= THE TASK =
Before copying, set aside the pictures; then restate exactly the lines from the one with "Where should I click to: Click the Level" through the last line of the records.

===== DATASET RECORDS =====

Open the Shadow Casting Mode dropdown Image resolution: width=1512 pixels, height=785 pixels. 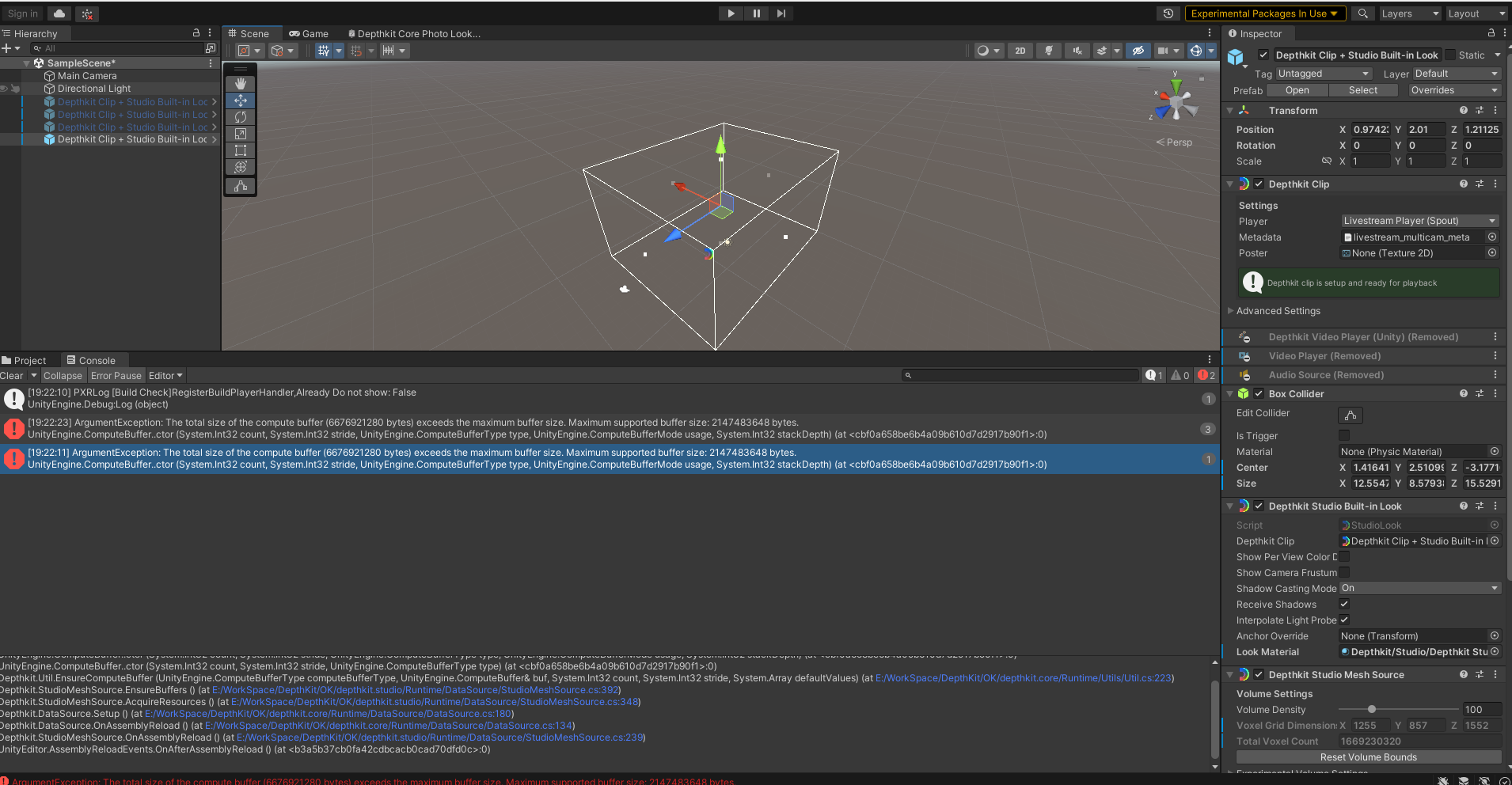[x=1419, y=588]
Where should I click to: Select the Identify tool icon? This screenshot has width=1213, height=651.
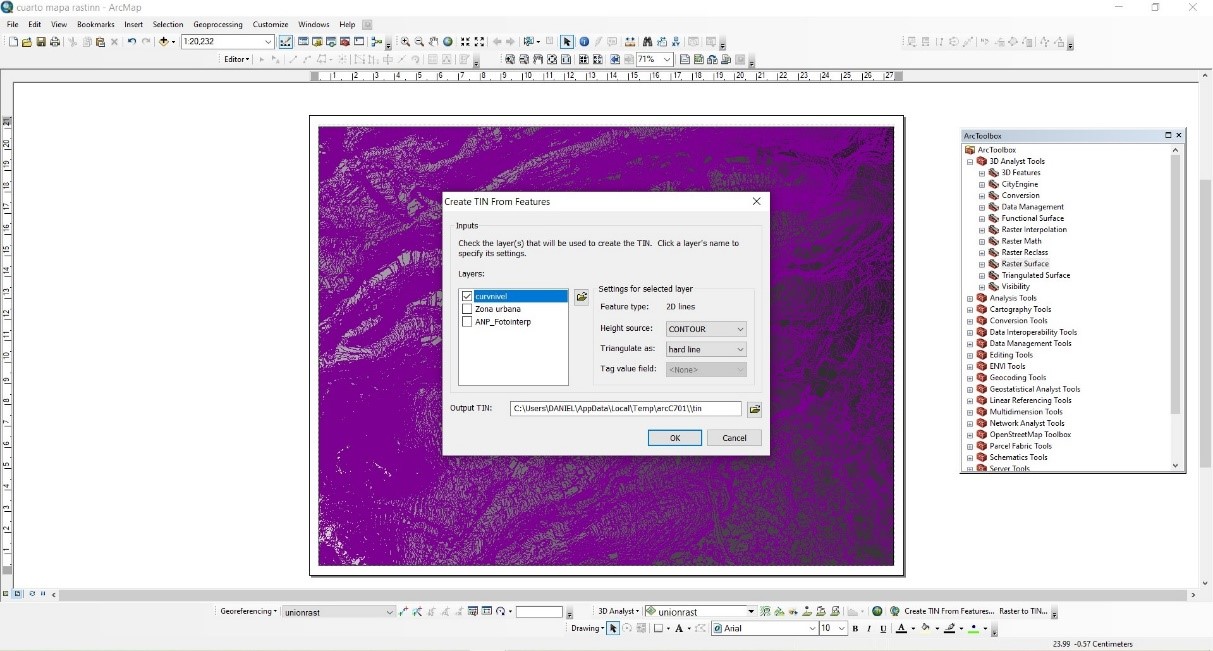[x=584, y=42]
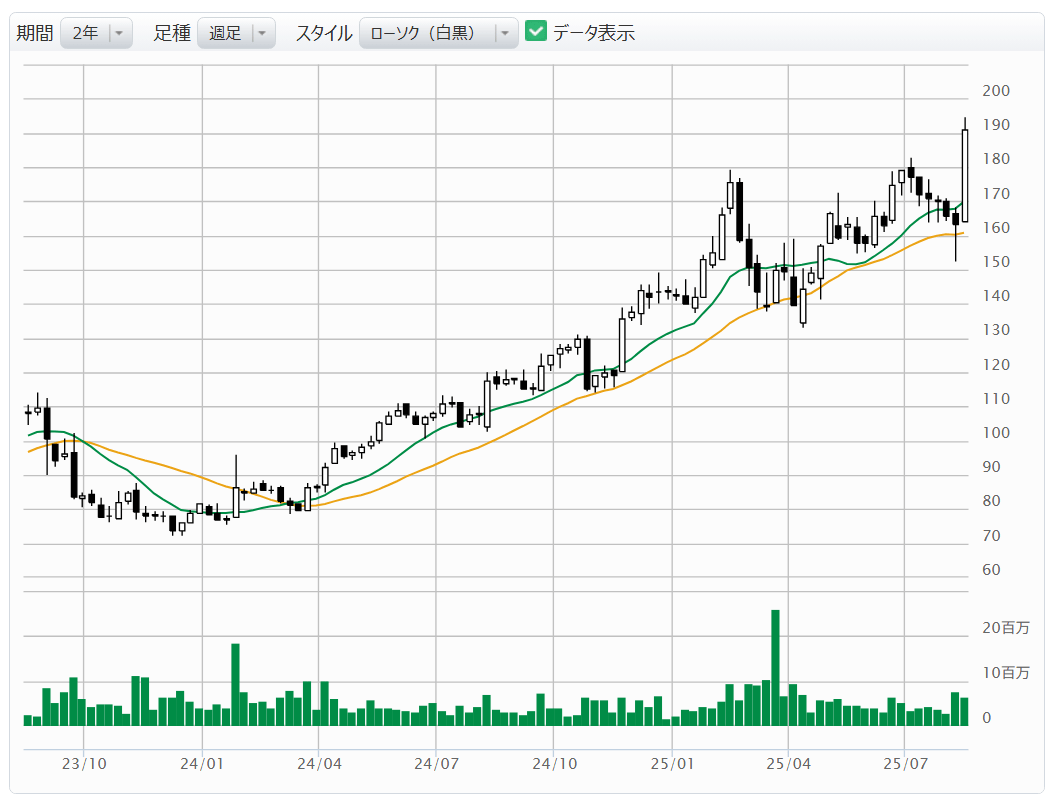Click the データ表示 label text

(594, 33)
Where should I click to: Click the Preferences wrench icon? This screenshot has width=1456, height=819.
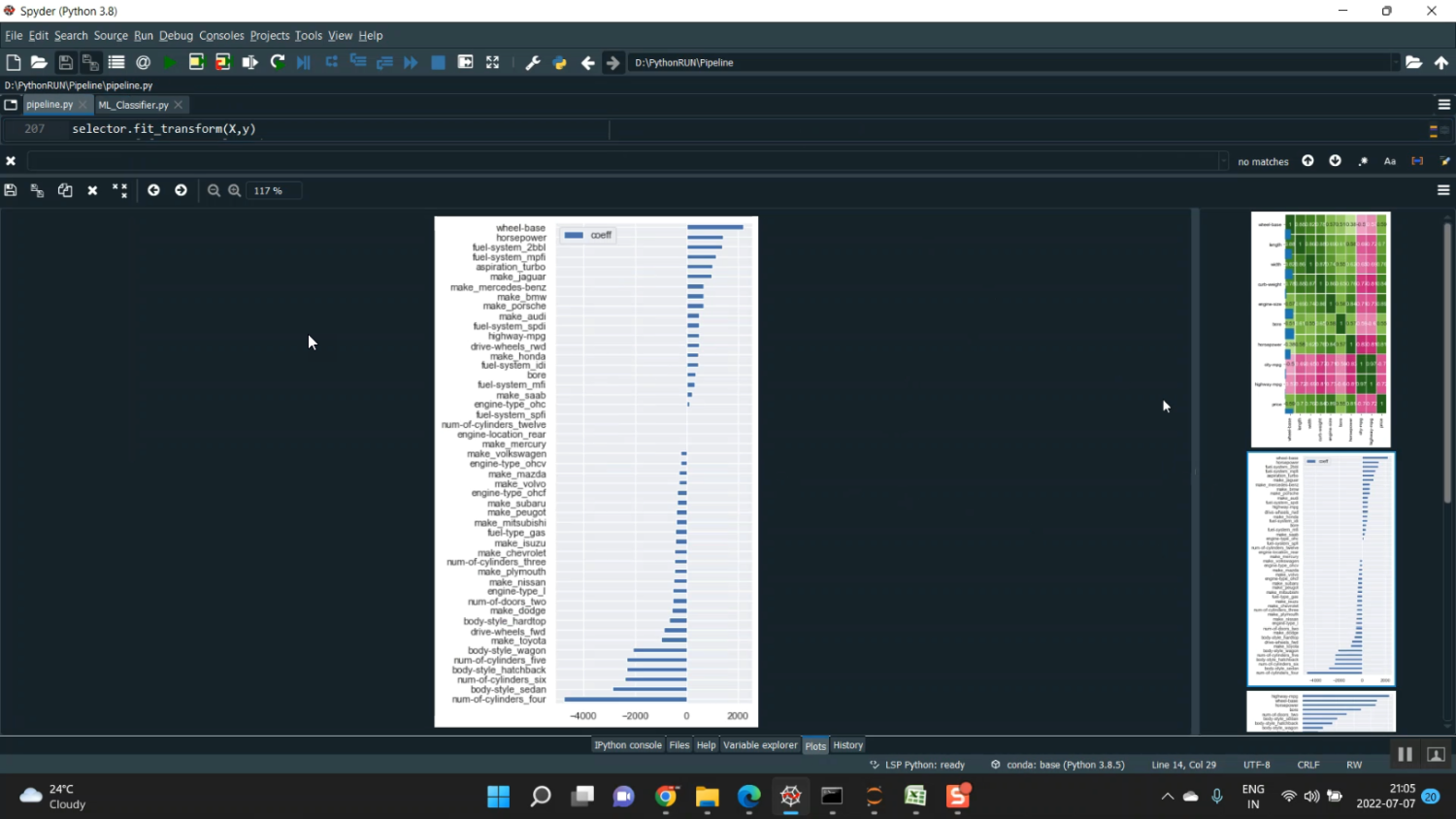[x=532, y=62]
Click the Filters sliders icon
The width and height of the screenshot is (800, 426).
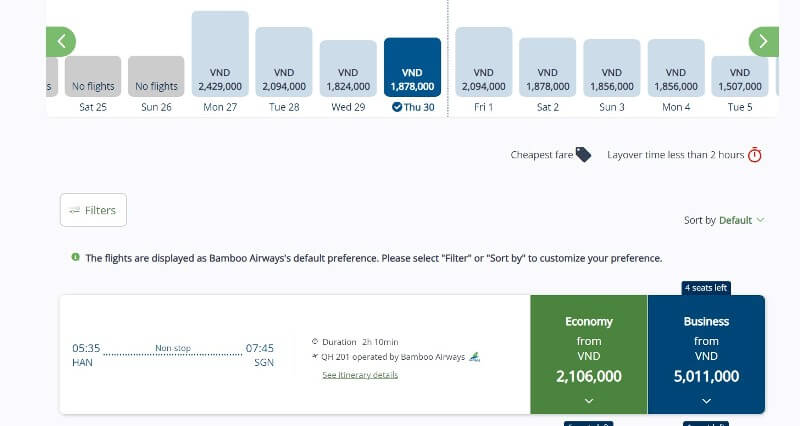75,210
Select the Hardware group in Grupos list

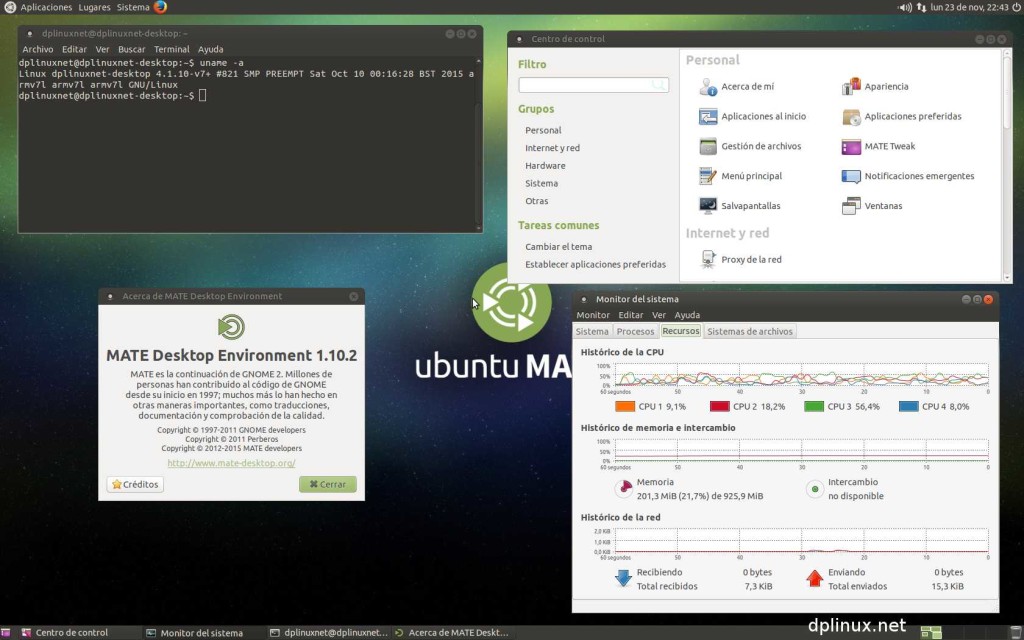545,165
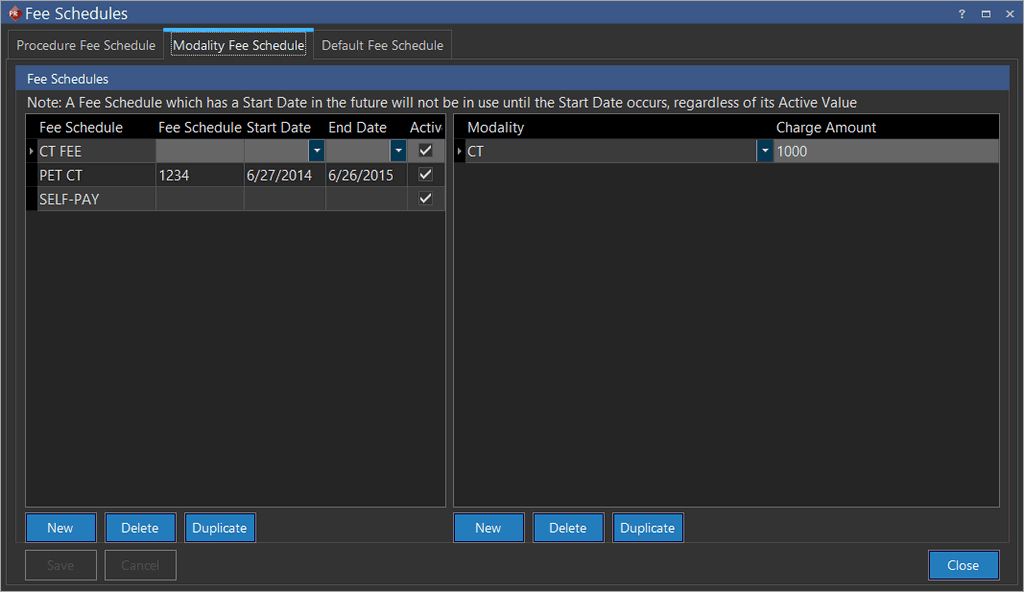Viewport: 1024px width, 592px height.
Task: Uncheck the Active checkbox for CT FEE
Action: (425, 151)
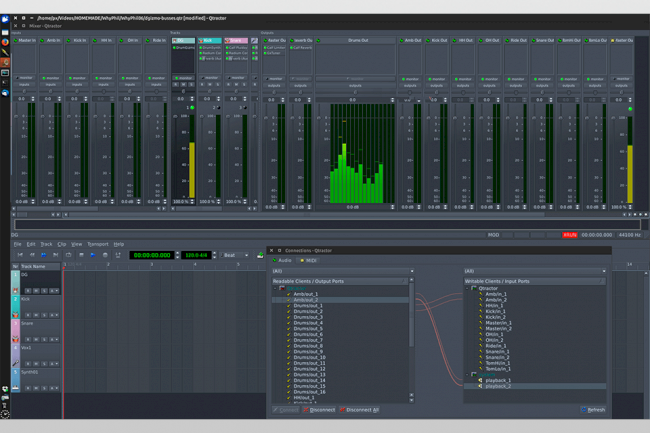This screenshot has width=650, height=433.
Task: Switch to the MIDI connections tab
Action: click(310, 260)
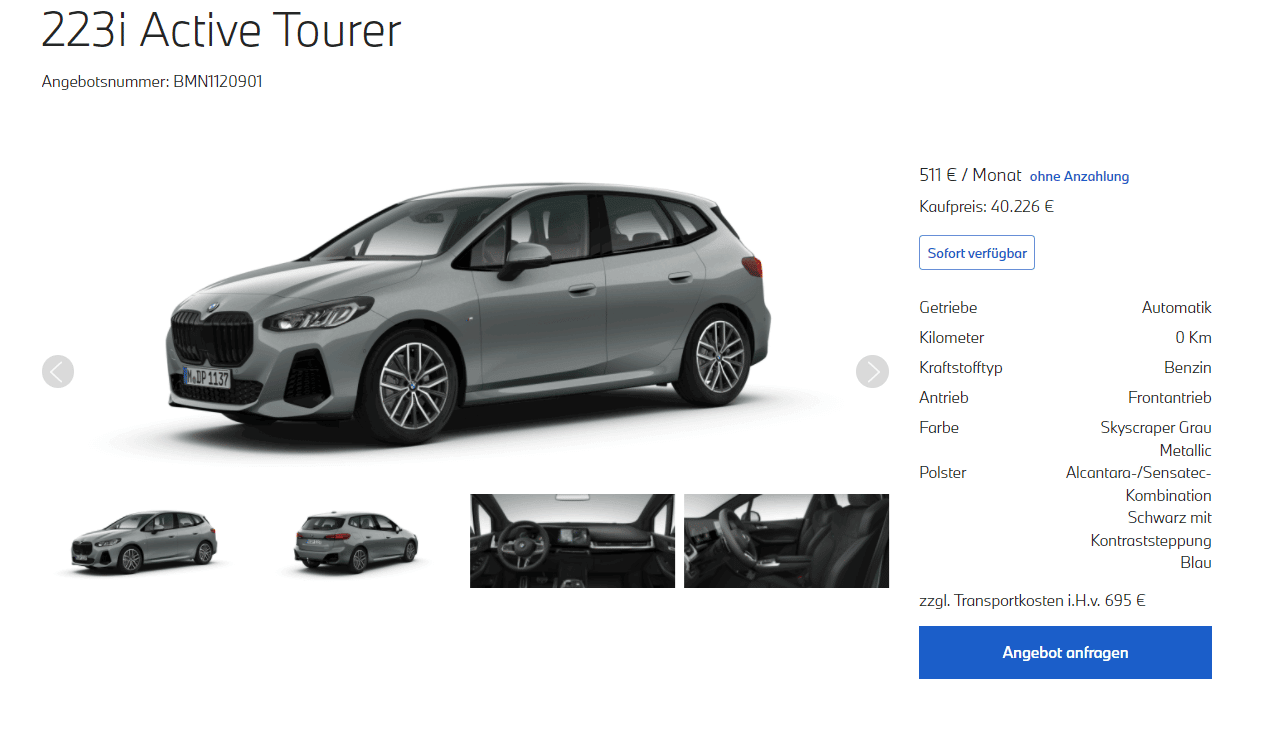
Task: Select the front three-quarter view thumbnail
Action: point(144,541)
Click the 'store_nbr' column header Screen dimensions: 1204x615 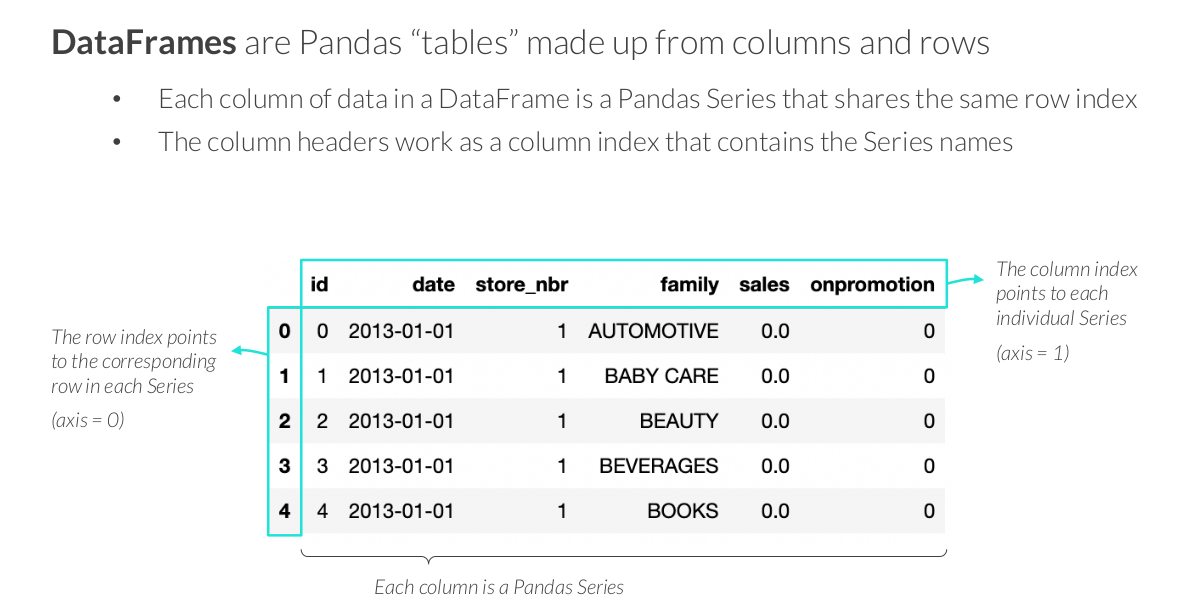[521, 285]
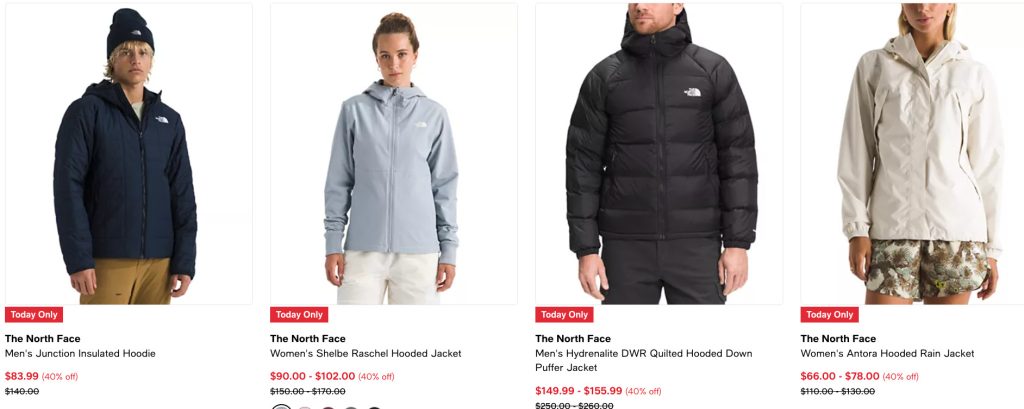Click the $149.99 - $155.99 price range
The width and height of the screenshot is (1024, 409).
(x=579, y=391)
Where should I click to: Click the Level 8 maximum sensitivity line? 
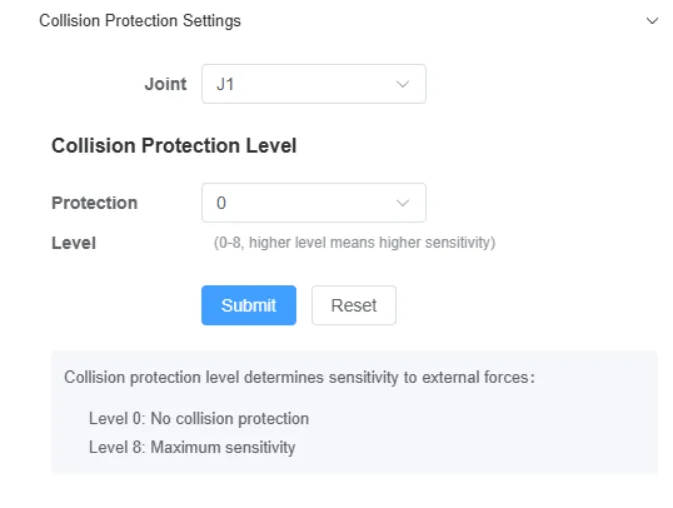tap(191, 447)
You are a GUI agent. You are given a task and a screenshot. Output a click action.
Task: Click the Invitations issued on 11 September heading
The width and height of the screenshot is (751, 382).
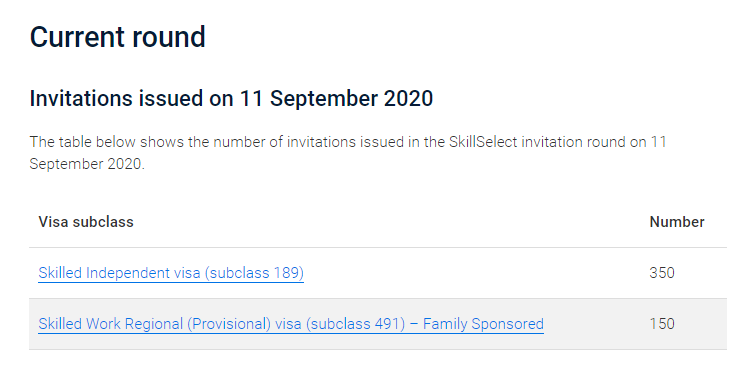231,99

=====

= RESULT FOR THIS TASK =
Where should I click to: Click the Level 8 maximum sensitivity line? 
tap(191, 447)
You are a GUI agent. You are given a task and a screenshot. Output a click action.
Task: Click the Invitations issued on 11 September heading
The width and height of the screenshot is (751, 382).
231,99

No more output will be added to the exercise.